* [Activity]: Using the material below, return exactly the lines between the one holding "Image resolution: width=390, height=1393." and the one holding "Localització (70, 756)", inclusive, and no others.

* [Provided data]:
------------------------

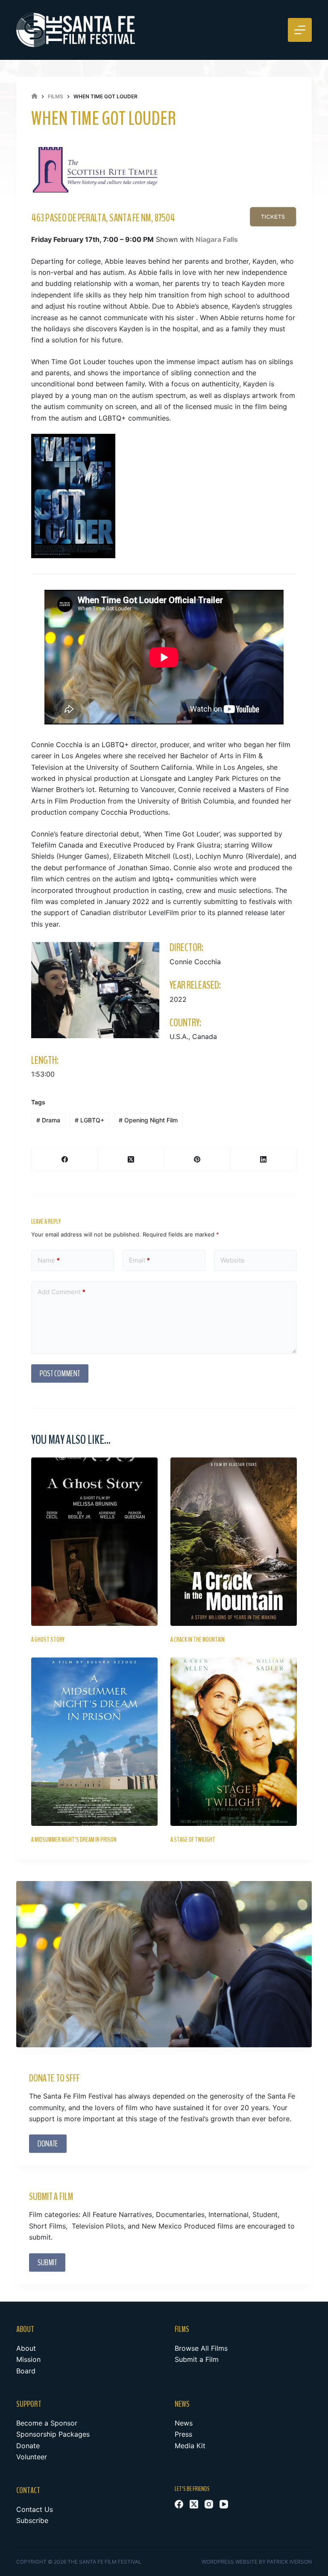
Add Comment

------------------------

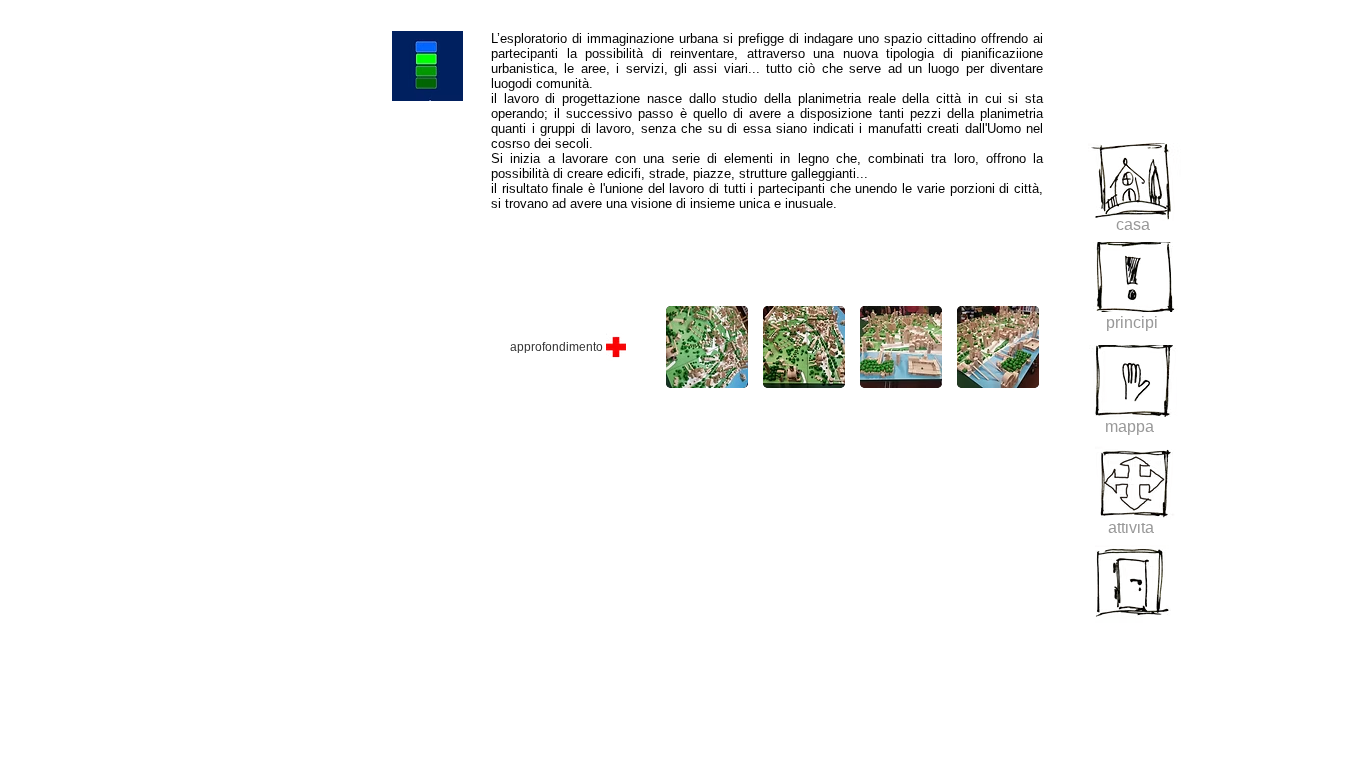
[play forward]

------------------------

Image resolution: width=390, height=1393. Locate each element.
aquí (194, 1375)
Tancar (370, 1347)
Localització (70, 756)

------------------------

* [Exercise response]:
Image resolution: width=390, height=1393. Locate each element.
aquí (194, 1375)
Tancar (370, 1347)
Localització (70, 756)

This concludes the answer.